- [Aim of the exercise]: From the material below, set down exactly the lines that run from the one containing "627x326 pixels. At" to the one containing "Where should I", minus the pictures.

**** Provided records

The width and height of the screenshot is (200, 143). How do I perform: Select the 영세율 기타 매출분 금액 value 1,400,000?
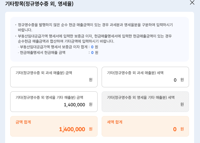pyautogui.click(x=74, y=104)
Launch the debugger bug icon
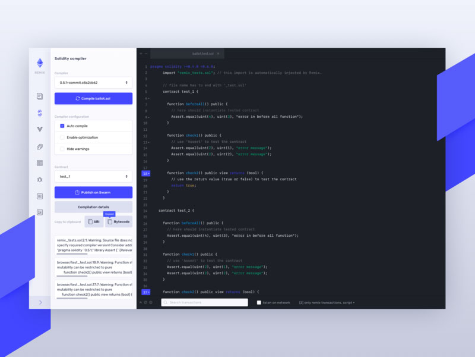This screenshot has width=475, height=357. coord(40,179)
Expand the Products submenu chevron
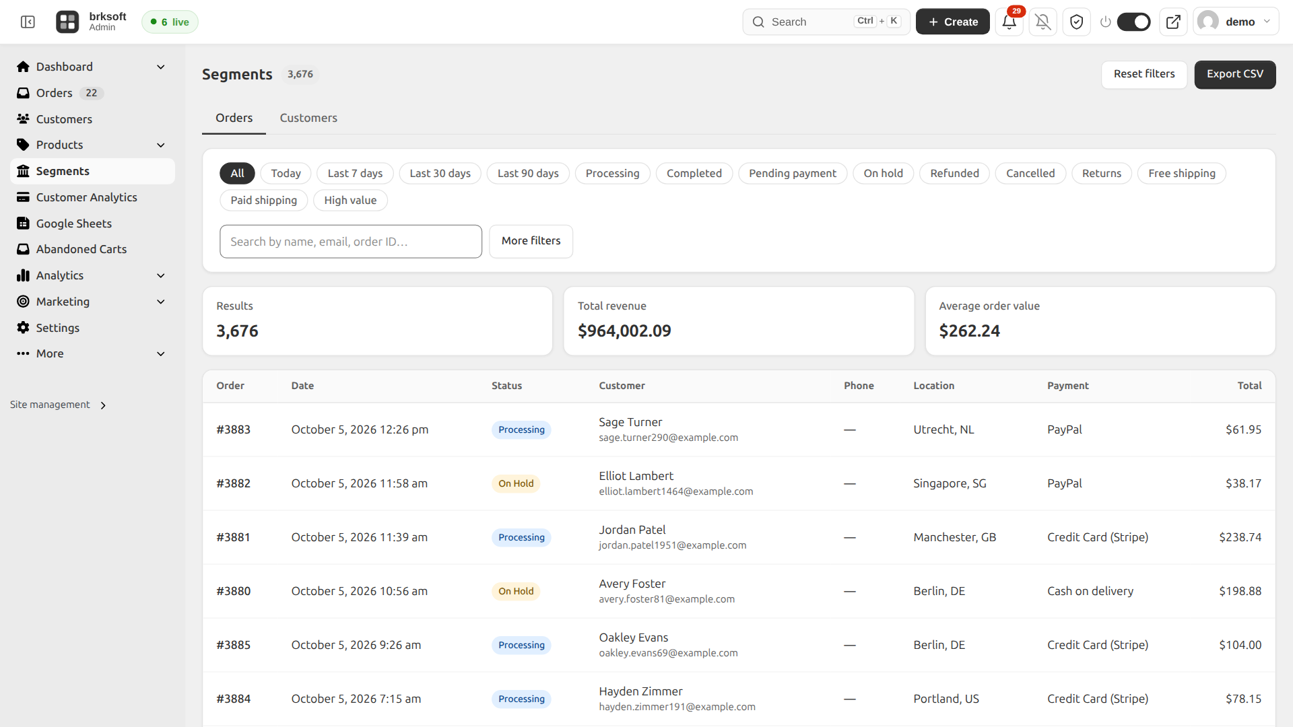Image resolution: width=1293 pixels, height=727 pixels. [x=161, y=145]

********
**** Provided records

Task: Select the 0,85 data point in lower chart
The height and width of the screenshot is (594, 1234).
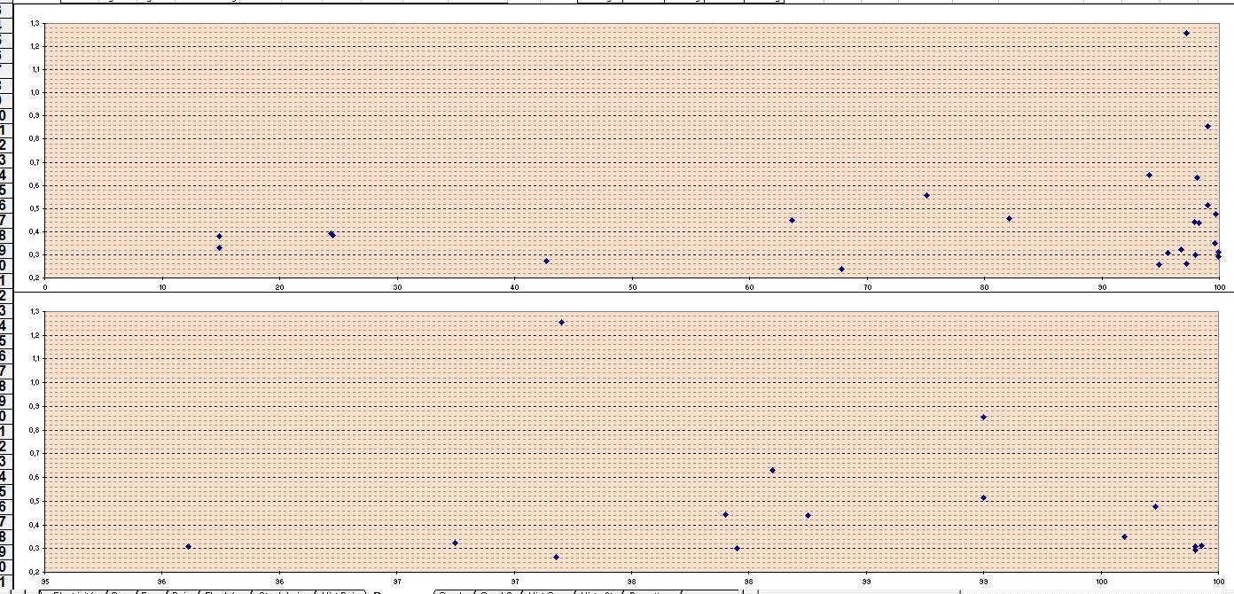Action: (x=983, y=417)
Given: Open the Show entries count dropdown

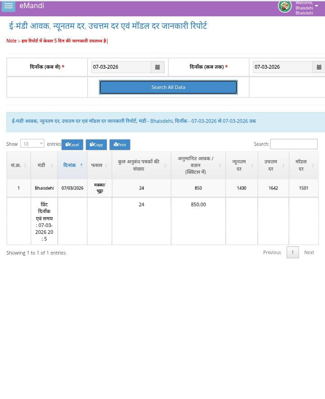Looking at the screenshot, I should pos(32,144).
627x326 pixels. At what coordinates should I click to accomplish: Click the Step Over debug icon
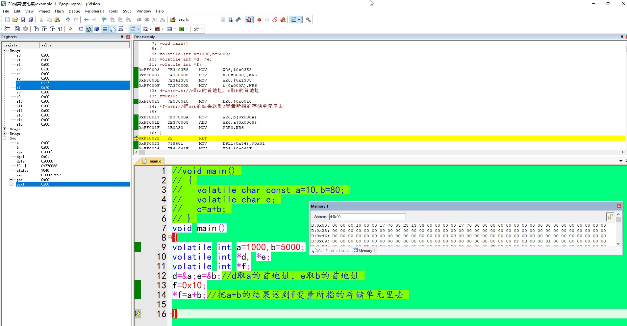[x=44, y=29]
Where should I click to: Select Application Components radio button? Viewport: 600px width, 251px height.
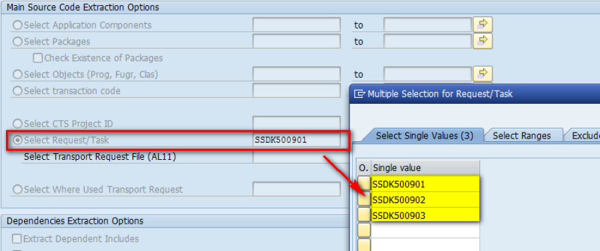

********
**** Provided records

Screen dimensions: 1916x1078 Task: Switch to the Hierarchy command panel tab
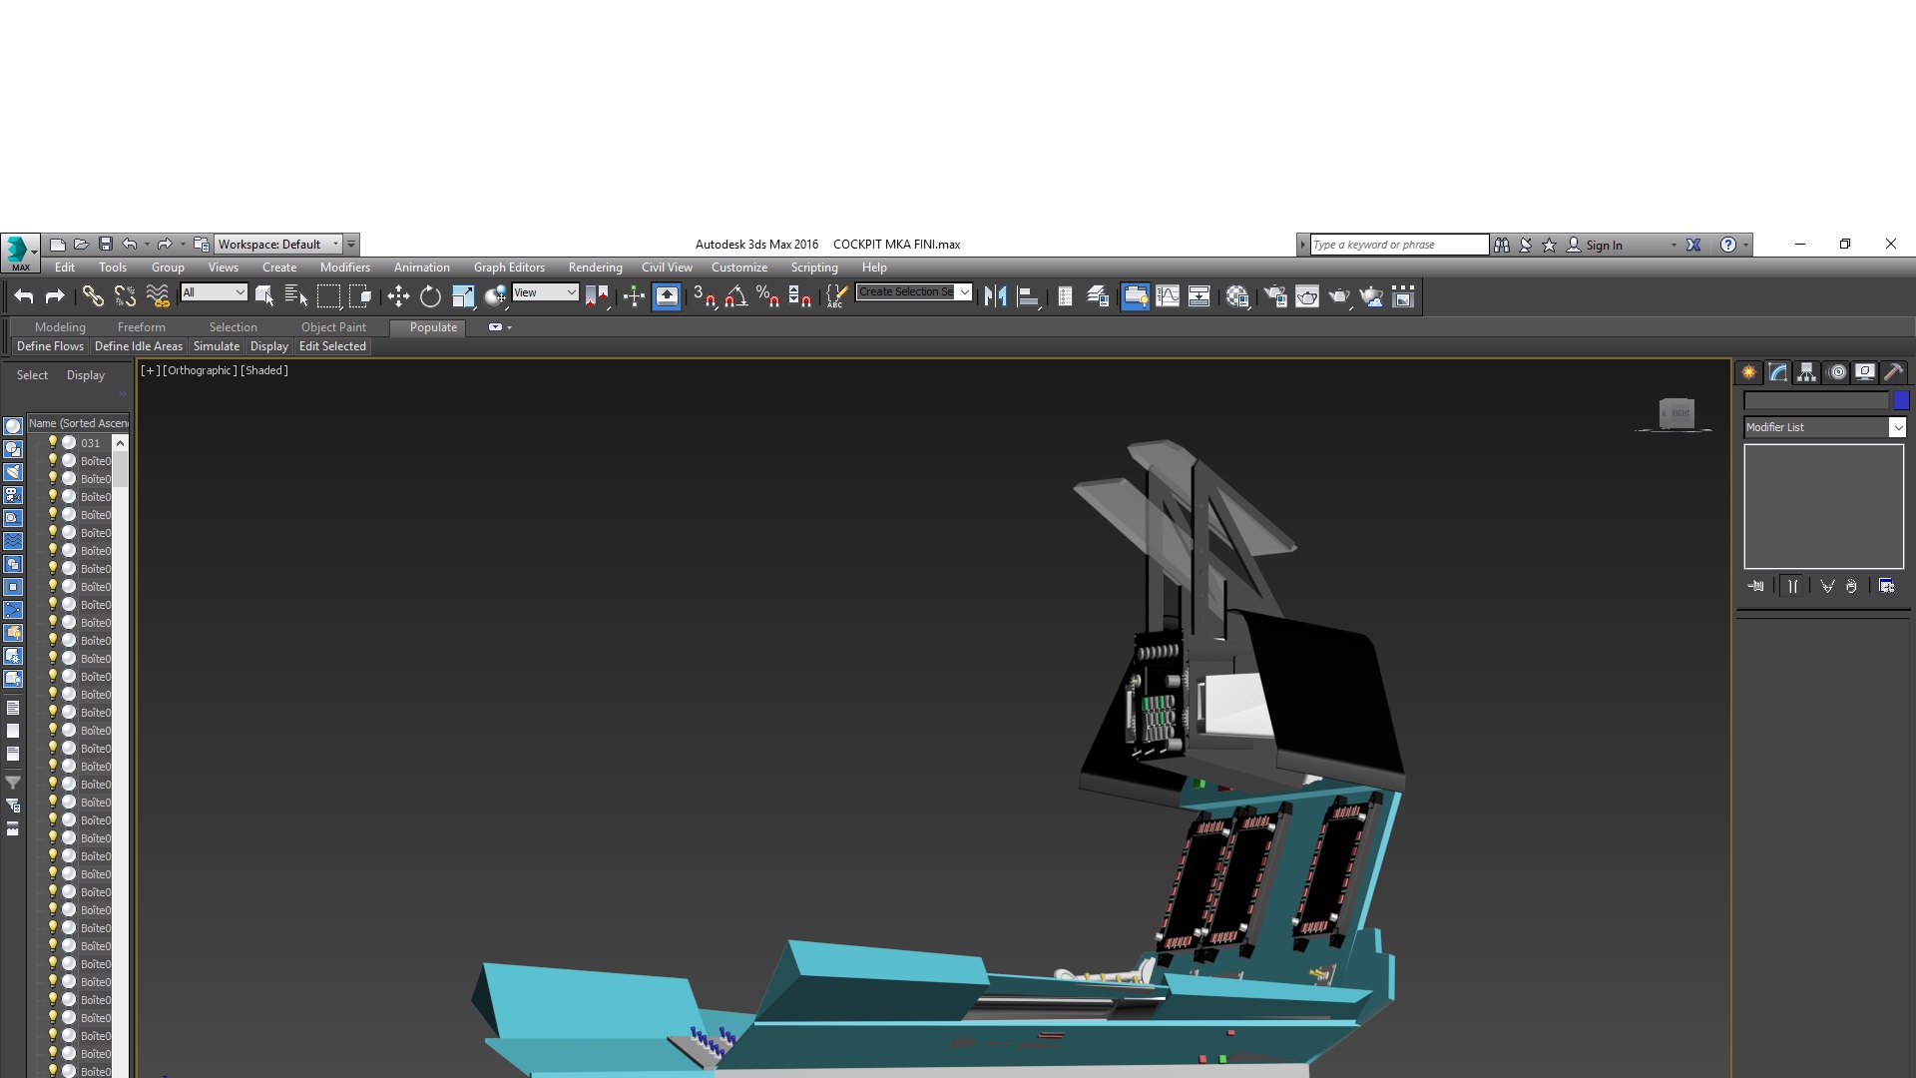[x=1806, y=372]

********

- [Answer box]:
627x326 pixels. At what coordinates should I click to accomplish: Click the Step Over debug icon
[x=44, y=29]
Where should I click to: Select Application Components radio button? Viewport: 600px width, 251px height.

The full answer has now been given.